§ Exercise data:
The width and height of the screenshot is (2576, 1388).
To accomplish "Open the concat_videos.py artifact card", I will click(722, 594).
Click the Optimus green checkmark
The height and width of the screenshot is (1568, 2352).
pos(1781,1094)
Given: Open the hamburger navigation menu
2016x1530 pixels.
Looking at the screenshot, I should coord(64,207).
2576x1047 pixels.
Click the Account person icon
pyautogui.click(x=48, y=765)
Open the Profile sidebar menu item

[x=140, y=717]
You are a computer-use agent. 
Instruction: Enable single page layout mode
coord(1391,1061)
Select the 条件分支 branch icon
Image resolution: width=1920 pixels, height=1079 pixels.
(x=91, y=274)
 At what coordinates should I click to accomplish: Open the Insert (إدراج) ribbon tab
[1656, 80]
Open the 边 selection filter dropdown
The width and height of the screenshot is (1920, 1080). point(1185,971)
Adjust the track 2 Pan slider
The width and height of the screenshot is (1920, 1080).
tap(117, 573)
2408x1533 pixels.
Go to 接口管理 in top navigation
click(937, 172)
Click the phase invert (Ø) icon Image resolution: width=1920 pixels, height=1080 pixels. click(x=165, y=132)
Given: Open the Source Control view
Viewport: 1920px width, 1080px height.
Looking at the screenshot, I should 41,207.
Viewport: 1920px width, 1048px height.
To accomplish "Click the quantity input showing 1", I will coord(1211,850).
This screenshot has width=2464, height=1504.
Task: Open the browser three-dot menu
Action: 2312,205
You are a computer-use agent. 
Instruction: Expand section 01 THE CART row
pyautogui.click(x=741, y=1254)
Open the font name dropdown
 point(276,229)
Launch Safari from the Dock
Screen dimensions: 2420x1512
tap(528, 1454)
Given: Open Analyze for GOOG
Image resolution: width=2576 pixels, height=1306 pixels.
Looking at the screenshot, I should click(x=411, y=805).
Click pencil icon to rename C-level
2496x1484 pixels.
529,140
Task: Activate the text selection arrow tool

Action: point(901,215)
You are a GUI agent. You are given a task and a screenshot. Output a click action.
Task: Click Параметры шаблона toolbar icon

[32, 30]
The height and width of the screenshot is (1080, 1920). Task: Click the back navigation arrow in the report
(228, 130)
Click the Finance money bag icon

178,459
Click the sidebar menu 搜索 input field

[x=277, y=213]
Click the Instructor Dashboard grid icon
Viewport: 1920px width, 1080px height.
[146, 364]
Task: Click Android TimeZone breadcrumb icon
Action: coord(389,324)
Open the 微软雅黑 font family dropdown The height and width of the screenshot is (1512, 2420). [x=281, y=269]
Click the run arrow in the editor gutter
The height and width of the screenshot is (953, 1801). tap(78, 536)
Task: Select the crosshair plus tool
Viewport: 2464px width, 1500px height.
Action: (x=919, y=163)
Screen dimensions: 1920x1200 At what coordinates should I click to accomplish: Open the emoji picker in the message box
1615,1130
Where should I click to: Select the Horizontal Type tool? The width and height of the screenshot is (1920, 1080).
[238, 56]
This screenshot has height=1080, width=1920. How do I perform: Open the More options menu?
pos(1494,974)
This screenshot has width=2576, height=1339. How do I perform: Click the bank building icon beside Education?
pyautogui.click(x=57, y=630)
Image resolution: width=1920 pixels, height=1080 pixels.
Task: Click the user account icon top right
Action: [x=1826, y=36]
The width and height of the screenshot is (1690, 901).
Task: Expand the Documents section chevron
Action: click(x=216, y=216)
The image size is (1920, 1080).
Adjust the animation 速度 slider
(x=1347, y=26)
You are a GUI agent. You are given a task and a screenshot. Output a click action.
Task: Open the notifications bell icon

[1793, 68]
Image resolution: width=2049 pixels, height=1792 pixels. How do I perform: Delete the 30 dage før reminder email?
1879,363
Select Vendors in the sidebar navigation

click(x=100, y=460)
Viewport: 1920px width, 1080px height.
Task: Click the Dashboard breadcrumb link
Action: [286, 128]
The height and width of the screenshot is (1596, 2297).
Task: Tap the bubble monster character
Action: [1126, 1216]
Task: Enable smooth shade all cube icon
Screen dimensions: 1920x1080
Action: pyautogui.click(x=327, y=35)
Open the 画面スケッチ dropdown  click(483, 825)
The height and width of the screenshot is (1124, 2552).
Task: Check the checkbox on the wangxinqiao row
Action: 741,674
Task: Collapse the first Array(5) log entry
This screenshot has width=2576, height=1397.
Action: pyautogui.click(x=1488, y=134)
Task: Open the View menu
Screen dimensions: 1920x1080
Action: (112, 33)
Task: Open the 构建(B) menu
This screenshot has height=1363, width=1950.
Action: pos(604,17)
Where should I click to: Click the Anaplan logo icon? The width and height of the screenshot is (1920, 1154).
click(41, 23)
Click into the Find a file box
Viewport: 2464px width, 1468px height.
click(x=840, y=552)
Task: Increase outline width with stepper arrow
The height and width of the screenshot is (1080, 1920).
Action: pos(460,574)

§ Task prompt: An exact copy of all the records is the expected answer.

§ Response for this exercise:
The width and height of the screenshot is (2576, 1388).
To accomplish "Open the concat_videos.py artifact card", I will click(722, 594).
Click the Optimus green checkmark
The height and width of the screenshot is (1568, 2352).
pos(1781,1094)
Given: Open the hamburger navigation menu
2016x1530 pixels.
Looking at the screenshot, I should coord(64,207).
2576x1047 pixels.
Click the Account person icon
pyautogui.click(x=48, y=765)
Open the Profile sidebar menu item

[x=140, y=717]
You are a computer-use agent. 
Instruction: Enable single page layout mode
coord(1391,1061)
Select the 条件分支 branch icon
Image resolution: width=1920 pixels, height=1079 pixels.
(x=91, y=274)
 At what coordinates should I click to accomplish: Open the Insert (إدراج) ribbon tab
[1656, 80]
Open the 边 selection filter dropdown
The width and height of the screenshot is (1920, 1080). point(1185,971)
Adjust the track 2 Pan slider
The width and height of the screenshot is (1920, 1080).
tap(117, 573)
2408x1533 pixels.
Go to 接口管理 in top navigation
click(937, 172)
Click the phase invert (Ø) icon Image resolution: width=1920 pixels, height=1080 pixels. click(x=165, y=132)
Given: Open the Source Control view
Viewport: 1920px width, 1080px height.
Looking at the screenshot, I should 41,207.
Viewport: 1920px width, 1048px height.
To accomplish "Click the quantity input showing 1", I will coord(1211,850).
This screenshot has width=2464, height=1504.
Task: Open the browser three-dot menu
Action: 2312,205
You are a computer-use agent. 
Instruction: Expand section 01 THE CART row
pyautogui.click(x=741, y=1254)
Open the font name dropdown
 point(276,229)
Launch Safari from the Dock
Screen dimensions: 2420x1512
tap(528, 1454)
Given: Open Analyze for GOOG
Image resolution: width=2576 pixels, height=1306 pixels.
Looking at the screenshot, I should click(x=411, y=805).
Click pencil icon to rename C-level
2496x1484 pixels.
529,140
Task: Activate the text selection arrow tool

Action: point(901,215)
You are a GUI agent. You are given a task and a screenshot. Output a click action.
Task: Click Параметры шаблона toolbar icon

[32, 30]
The height and width of the screenshot is (1080, 1920). Task: Click the back navigation arrow in the report
(228, 130)
Click the Finance money bag icon

178,459
Click the sidebar menu 搜索 input field

[x=277, y=213]
Click the Instructor Dashboard grid icon
Viewport: 1920px width, 1080px height.
[146, 364]
Task: Click Android TimeZone breadcrumb icon
Action: coord(389,324)
Open the 微软雅黑 font family dropdown The height and width of the screenshot is (1512, 2420). [x=281, y=269]
Click the run arrow in the editor gutter
The height and width of the screenshot is (953, 1801). tap(78, 536)
Task: Select the crosshair plus tool
Viewport: 2464px width, 1500px height.
Action: (x=919, y=163)
Screen dimensions: 1920x1200 At what coordinates should I click to accomplish: Open the emoji picker in the message box
1615,1130
Where should I click to: Select the Horizontal Type tool? The width and height of the screenshot is (1920, 1080).
[238, 56]
This screenshot has height=1080, width=1920. How do I perform: Open the More options menu?
pos(1494,974)
This screenshot has width=2576, height=1339. How do I perform: Click the bank building icon beside Education?
pyautogui.click(x=57, y=630)
Image resolution: width=1920 pixels, height=1080 pixels.
Task: Click the user account icon top right
Action: [x=1826, y=36]
The width and height of the screenshot is (1690, 901).
Task: Expand the Documents section chevron
Action: click(x=216, y=216)
The image size is (1920, 1080).
Adjust the animation 速度 slider
(x=1347, y=26)
You are a GUI agent. You are given a task and a screenshot. Output a click action.
Task: Open the notifications bell icon

[1793, 68]
Image resolution: width=2049 pixels, height=1792 pixels. How do I perform: Delete the 30 dage før reminder email?
1879,363
Select Vendors in the sidebar navigation

click(x=100, y=460)
Viewport: 1920px width, 1080px height.
Task: Click the Dashboard breadcrumb link
Action: [286, 128]
The height and width of the screenshot is (1596, 2297).
Task: Tap the bubble monster character
Action: [1126, 1216]
Task: Enable smooth shade all cube icon
Screen dimensions: 1920x1080
Action: pyautogui.click(x=327, y=35)
Open the 画面スケッチ dropdown  click(483, 825)
The height and width of the screenshot is (1124, 2552).
Task: Check the checkbox on the wangxinqiao row
Action: 741,674
Task: Collapse the first Array(5) log entry
This screenshot has width=2576, height=1397.
Action: pyautogui.click(x=1488, y=134)
Task: Open the View menu
Screen dimensions: 1920x1080
Action: (112, 33)
Task: Open the 构建(B) menu
This screenshot has height=1363, width=1950.
Action: pos(604,17)
Where should I click to: Click the Anaplan logo icon? The width and height of the screenshot is (1920, 1154).
click(41, 23)
Click into the Find a file box
Viewport: 2464px width, 1468px height.
click(x=840, y=552)
Task: Increase outline width with stepper arrow
The height and width of the screenshot is (1080, 1920).
Action: pos(460,574)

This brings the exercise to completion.